*** Opening INPUT ***

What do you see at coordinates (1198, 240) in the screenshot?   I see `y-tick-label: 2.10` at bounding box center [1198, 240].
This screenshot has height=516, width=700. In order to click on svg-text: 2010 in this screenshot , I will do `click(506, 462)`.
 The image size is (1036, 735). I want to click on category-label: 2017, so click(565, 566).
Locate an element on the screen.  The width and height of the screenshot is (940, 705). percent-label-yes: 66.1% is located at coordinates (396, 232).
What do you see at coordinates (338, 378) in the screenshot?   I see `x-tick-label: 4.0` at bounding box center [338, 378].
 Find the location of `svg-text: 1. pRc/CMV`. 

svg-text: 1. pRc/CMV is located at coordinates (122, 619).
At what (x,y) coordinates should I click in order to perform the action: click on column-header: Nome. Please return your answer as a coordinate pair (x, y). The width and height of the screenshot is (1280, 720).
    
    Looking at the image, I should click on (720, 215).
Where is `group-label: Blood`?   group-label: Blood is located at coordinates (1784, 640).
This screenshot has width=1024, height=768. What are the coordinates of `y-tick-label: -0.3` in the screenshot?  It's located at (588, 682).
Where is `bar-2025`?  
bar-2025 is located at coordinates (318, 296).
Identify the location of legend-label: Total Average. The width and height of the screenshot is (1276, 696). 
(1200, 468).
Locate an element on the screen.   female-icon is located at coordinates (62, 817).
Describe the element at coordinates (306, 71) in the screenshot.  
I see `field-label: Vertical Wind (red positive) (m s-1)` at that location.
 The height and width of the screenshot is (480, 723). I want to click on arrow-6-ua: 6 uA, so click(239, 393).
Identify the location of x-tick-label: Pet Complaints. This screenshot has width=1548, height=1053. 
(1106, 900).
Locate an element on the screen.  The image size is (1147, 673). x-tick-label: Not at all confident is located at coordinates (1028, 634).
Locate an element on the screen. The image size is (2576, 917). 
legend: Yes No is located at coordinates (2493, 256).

*** Closing INPUT ***

# [GOAL OF THE EXERCISE]
Convert every line of the material above into a JSON array of strings, one string per line, omitting blank lines.

# [TASK RESPONSE]
[
  "What do you see at coordinates (1198, 240) in the screenshot?   I see `y-tick-label: 2.10` at bounding box center [1198, 240].",
  "This screenshot has height=516, width=700. In order to click on svg-text: 2010 in this screenshot , I will do `click(506, 462)`.",
  " The image size is (1036, 735). I want to click on category-label: 2017, so click(565, 566).",
  "Locate an element on the screen.  The width and height of the screenshot is (940, 705). percent-label-yes: 66.1% is located at coordinates (396, 232).",
  "What do you see at coordinates (338, 378) in the screenshot?   I see `x-tick-label: 4.0` at bounding box center [338, 378].",
  " Find the location of `svg-text: 1. pRc/CMV`. ",
  "svg-text: 1. pRc/CMV is located at coordinates (122, 619).",
  "At what (x,y) coordinates should I click in order to perform the action: click on column-header: Nome. Please return your answer as a coordinate pair (x, y). The width and height of the screenshot is (1280, 720).",
  "    Looking at the image, I should click on (720, 215).",
  "Where is `group-label: Blood`?   group-label: Blood is located at coordinates (1784, 640).",
  "This screenshot has width=1024, height=768. What are the coordinates of `y-tick-label: -0.3` in the screenshot?  It's located at (588, 682).",
  "Where is `bar-2025`?  ",
  "bar-2025 is located at coordinates (318, 296).",
  "Identify the location of legend-label: Total Average. The width and height of the screenshot is (1276, 696). ",
  "(1200, 468).",
  "Locate an element on the screen.   female-icon is located at coordinates (62, 817).",
  "Describe the element at coordinates (306, 71) in the screenshot.  ",
  "I see `field-label: Vertical Wind (red positive) (m s-1)` at that location.",
  " The height and width of the screenshot is (480, 723). I want to click on arrow-6-ua: 6 uA, so click(239, 393).",
  "Identify the location of x-tick-label: Pet Complaints. This screenshot has width=1548, height=1053. ",
  "(1106, 900).",
  "Locate an element on the screen.  The image size is (1147, 673). x-tick-label: Not at all confident is located at coordinates (1028, 634).",
  "Locate an element on the screen. The image size is (2576, 917). ",
  "legend: Yes No is located at coordinates (2493, 256)."
]